Once you reach the line containing "Instruction: Select the" in the data below, restate each line word for word up to and including the one containing "You are a GUI".

::: Data provided :::

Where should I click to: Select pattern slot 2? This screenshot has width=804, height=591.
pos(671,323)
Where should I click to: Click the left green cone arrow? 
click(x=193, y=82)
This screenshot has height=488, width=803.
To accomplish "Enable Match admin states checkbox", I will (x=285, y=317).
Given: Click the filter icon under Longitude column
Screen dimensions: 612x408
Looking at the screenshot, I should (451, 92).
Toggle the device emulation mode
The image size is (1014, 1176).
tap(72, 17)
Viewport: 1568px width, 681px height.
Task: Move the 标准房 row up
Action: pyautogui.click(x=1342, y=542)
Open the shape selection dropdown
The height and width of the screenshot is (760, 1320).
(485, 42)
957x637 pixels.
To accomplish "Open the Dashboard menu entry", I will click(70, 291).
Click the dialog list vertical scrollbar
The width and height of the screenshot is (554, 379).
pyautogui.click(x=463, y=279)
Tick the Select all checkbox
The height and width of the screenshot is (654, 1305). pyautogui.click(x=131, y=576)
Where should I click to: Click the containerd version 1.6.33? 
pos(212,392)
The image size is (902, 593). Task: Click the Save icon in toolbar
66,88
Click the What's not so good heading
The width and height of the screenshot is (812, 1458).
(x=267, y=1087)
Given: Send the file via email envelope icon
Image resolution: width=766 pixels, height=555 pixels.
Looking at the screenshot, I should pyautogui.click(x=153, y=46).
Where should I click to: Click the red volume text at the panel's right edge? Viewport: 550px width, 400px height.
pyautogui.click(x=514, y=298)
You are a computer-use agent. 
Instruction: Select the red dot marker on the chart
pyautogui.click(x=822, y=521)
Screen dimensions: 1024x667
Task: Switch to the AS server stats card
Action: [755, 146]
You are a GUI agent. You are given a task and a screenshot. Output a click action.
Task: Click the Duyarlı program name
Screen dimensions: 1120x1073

:::

[Task solution]:
Instruction: Select the red dot marker on the chart
pyautogui.click(x=822, y=521)
Screen dimensions: 1024x667
Task: Switch to the AS server stats card
Action: [755, 146]
You are a GUI agent. You are given a task and a screenshot. Output a click action.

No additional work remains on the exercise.